Dorian shook his head, his eyes scanning my body. Something dark and strange twisted in his pupils, and I felt unease and dread through our bond. He clearly had something on his mind. Some suspicion. Some worry. And he didn’t want to speak it aloud.
“What is it, Dorian?” I asked. “Just tell me.”
“It’s nothing,” he said, turning away to reveal a tense, tight back full of rippling muscles. At least one good thing had happened in the past few hours. Dorian had lost his shirt.
“It’s not nothing,” I said. “It’s like you keep telling me. I know how you’re feeling, remember? You can’t really hide much when I can practically read what you’re thinking.”
He shook his head and sighed. “The reason I don’t want to say anything is because what I’m worried about is next to impossible. There’s no way it could happen, so there’s no way that I’m right. Hell, it’s against the rules of magic.”
My heart thumped. “Just tell me, Dorian.

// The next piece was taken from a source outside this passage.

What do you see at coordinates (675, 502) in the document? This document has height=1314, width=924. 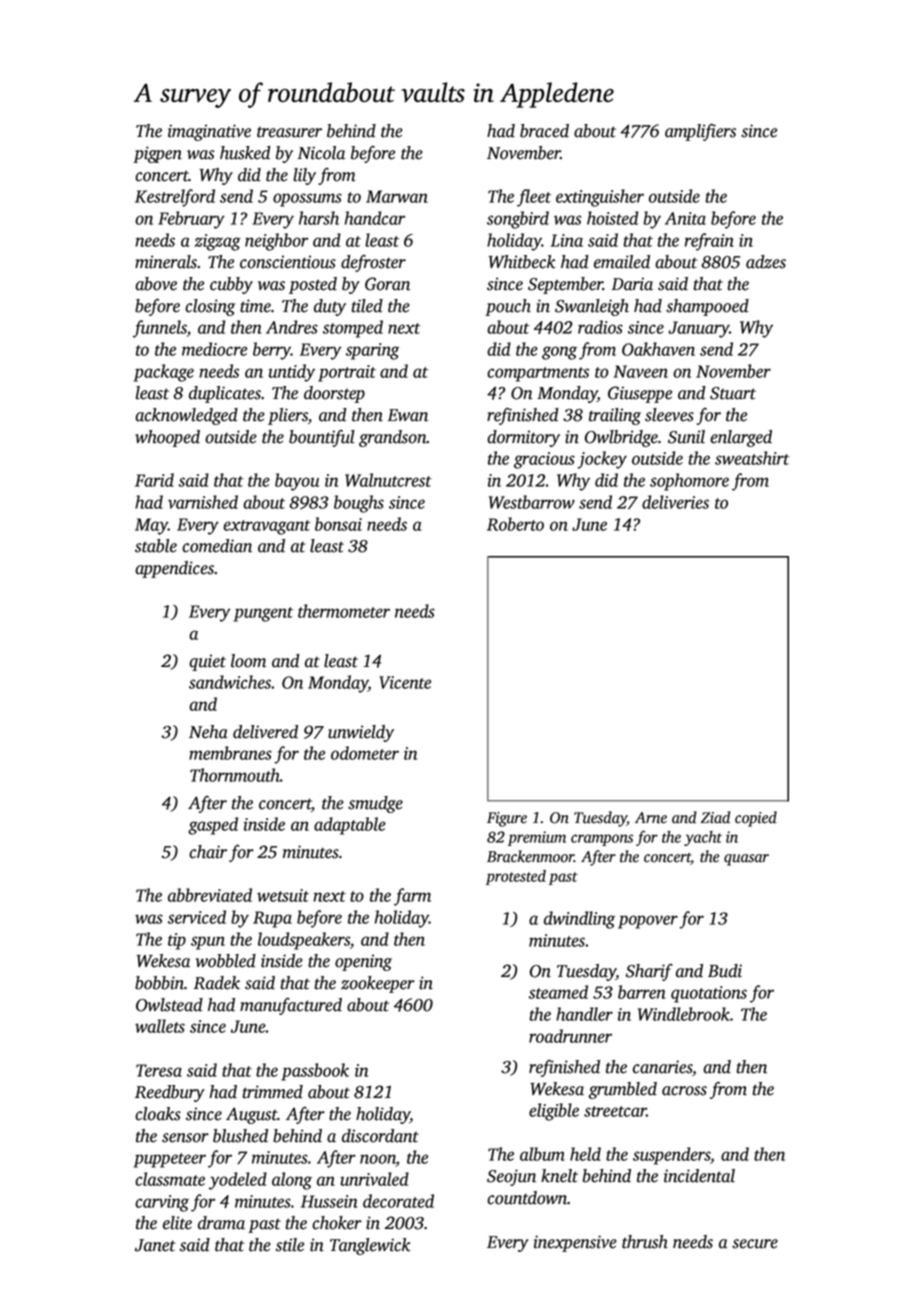 I see `deliveries` at bounding box center [675, 502].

Even if it can’t be real, I want to know what you’re worried about.”
“Unbounds cannot make new vampires,” he said slowly, turning to face me. “Daywalkers cannot create them either. The only way to become a vampire is to be cursed, be born, or be turned by a Nosferatu. None of that applies to you, so there’s no reason to discuss the possibility. I’m a cursed warlock. A hybrid. I couldn’t turn you even if I tried.”
My blood ran cold as the implication of his words sunk in. “Why mention it then?”
“Because.” He ran his fingers through his hair. “You’re experiencing some of the early symptoms. Sleeplessness, hunger, and the biggest one—the ability to heal quickly from a fatal blow. Without my help. Without my blood. Now, our bond might explain some of that, but it definitely doesn’t explain that last part.”